The video image decoder 208 decodes the video image stream input from the demultiplexer 207 and outputs video image information. Moreover, the audio decoder 209 decodes the audio stream input from the demultiplexer 207 and outputs audio data. In digital broadcasting, a video image stream and an audio stream each coded under MPEG2 System Standard, for example, are multiplexed, and are transferred or distributed.
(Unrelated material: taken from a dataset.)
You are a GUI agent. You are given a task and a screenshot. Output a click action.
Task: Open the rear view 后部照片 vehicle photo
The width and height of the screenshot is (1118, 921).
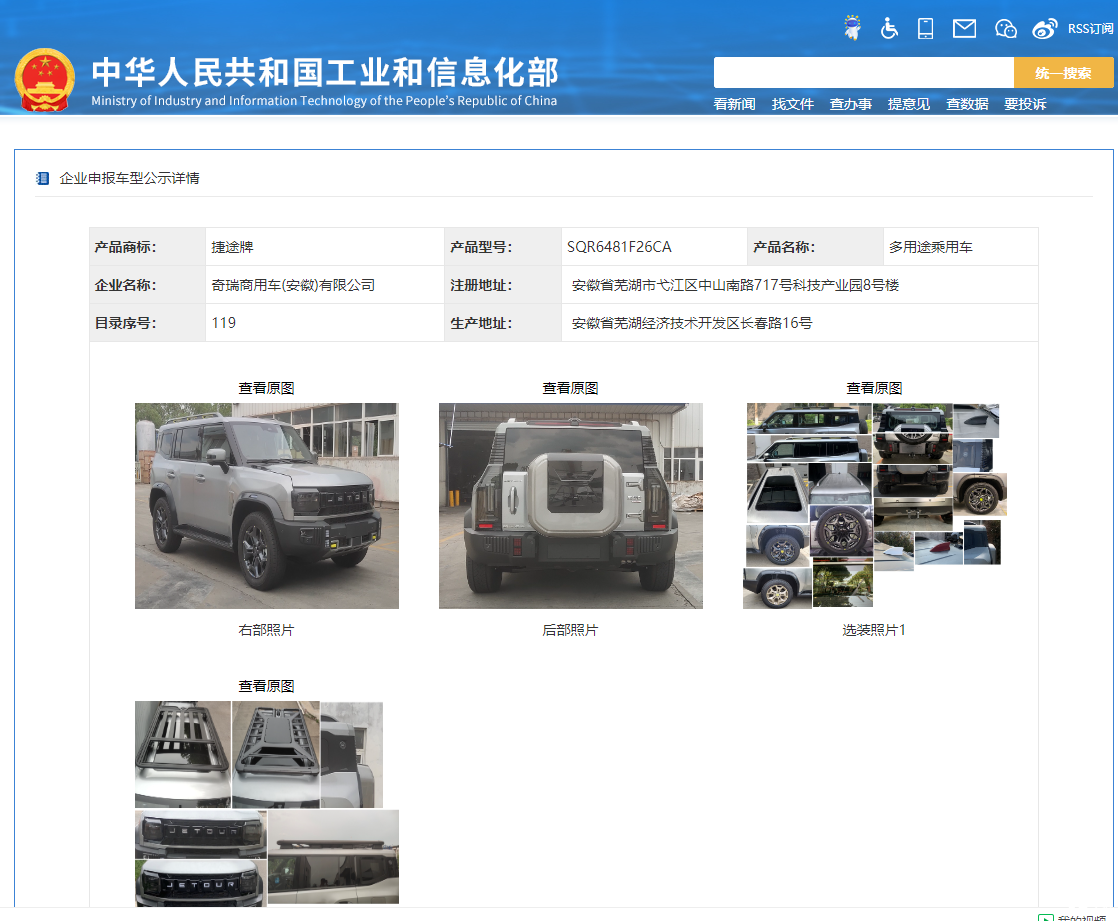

The video image decoder 208 and the audio decoder 209 each perform a decoding process, according to a standardized decoding system for each of the coded video image stream and the coded audio stream each demultiplexed by the demultiplexer 207. Note that the television receiving device 100 may include a plurality of the video image decoders 208 and a plurality of the audio decoders 209 to perform the decoding process simultaneously for a plurality of types of video image streams and audio streams.
The superimpose decoder 210 decodes the superimpose data stream input from the demultiplexer 207 and outputs superimpose information. The subtitle decoder 211 decodes the subtitle data stream input from the demultiplexer 207 and outputs subtitle information. The subtitle synthesis unit 212 performs a synthesis process for synthesizing the superimpose information output from the superimpose decoder 210 and the subtitle information output from the subtitle decoder 211.
The data decoder 213 decodes a data stream multiplexed onto a MPEG-2 TS stream together with video images or audios. For example, the data decoder 213 notifies the main control unit 201 of a result of decoding of a general-purpose event message stored in a descriptor region of a PMT (Program Map Table) which is a type of a PSI (Program Specific Information) table.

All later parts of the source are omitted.